George I. U. Obayuwana v. Governor, Bendel State & Anor (1982) – SC

by PaulPipar

⦿ THEME(S)

– Governors power to abolish Customary Courts.
– Impossibility of carrying out of a Contract;

⦿ PARTIES

APPELLANT
George I. U. Obayuwana

v.

RESPONDENT(S)
1. His Excellency, Professor Ambrose Alli, Governor Bendel State.
2. The Attorney-General of Bendel State

⦿ CITATION

(1982) 12 S.C. (REPRINT) 67;
(1982) LPELR-2160(SC)

⦿ COURT

Supreme Court

⦿ LEAD JUDGEMENT DELIVERED BY:

C. Idigbe, J.S.C.

⦿ LAWYERS WHO ADVOCATED

* FOR THE APPELLANT

– Dr. M. Odge, SAN.,

* FOR THE RESPONDENT

– S. D. Osakwe

⦿ FACT

Following a publication in the Nigerian Observer of the 10th day of July, 1978, calling for applications for the positions of Presidents and members of the customary courts in Bendel State, the appellant who applied for the post of a member of customary court having been found suitable after the necessary interview was offered appointment on a contract for one year, as a customary court member for Oredo Customary Court on a salary of N2040 per annum.
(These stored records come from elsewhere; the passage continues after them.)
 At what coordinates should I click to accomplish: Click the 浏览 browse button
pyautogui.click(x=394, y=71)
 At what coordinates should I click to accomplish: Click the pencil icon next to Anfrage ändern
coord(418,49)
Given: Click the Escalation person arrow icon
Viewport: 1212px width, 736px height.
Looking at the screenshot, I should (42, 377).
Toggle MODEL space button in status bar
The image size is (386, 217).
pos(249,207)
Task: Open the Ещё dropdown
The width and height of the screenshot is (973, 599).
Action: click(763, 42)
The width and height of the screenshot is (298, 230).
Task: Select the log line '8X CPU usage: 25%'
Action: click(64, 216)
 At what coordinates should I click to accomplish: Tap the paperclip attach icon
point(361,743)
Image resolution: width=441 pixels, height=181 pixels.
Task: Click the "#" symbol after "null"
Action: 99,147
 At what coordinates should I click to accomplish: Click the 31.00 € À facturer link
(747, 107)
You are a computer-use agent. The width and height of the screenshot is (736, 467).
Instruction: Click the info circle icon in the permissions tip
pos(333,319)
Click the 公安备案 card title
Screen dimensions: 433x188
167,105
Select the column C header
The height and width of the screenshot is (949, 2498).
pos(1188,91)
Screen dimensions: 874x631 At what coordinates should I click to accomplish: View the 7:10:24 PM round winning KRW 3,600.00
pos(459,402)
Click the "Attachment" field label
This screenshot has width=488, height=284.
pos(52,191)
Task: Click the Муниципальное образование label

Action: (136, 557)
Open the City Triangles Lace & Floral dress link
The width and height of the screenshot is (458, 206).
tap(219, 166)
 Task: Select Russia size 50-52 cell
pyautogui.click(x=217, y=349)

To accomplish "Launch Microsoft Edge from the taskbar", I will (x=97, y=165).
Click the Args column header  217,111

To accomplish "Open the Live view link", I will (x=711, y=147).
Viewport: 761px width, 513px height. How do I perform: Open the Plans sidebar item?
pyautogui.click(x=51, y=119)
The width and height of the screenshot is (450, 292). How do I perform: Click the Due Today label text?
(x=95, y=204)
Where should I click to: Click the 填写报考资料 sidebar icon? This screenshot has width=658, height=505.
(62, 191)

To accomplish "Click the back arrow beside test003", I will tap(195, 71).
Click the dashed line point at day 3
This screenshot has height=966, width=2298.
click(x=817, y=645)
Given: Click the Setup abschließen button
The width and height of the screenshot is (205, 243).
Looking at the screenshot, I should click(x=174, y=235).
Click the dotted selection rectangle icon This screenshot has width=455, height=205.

By a letter (Exhibit ‘D’) dated 27th September, 1978, addressed to him by the appropriate authority (the Interim Customary Courts Judicial Service Committee) his contract of appointment was effective from the 25th day of September, 1978, and by Exhibit ‘C’ he accepted the said offer of appointment and was duly sworn in soon after as a Customary Court member.

His contract of service was renewed for eighteen months with effect from 26th September, 1979; by this renewal, the appellant’s contract of service was to have expired on 25th March, 1981. It should be observed, at this stage, that this contract was executed during the era and administration of the government of Bendel State by the military regime.

On the first of October, 1979, the current civilian government took over from the military regime the administration of Bendel State and the first respondent, Professor Ambrose Alli, became the civilian Governor of the State.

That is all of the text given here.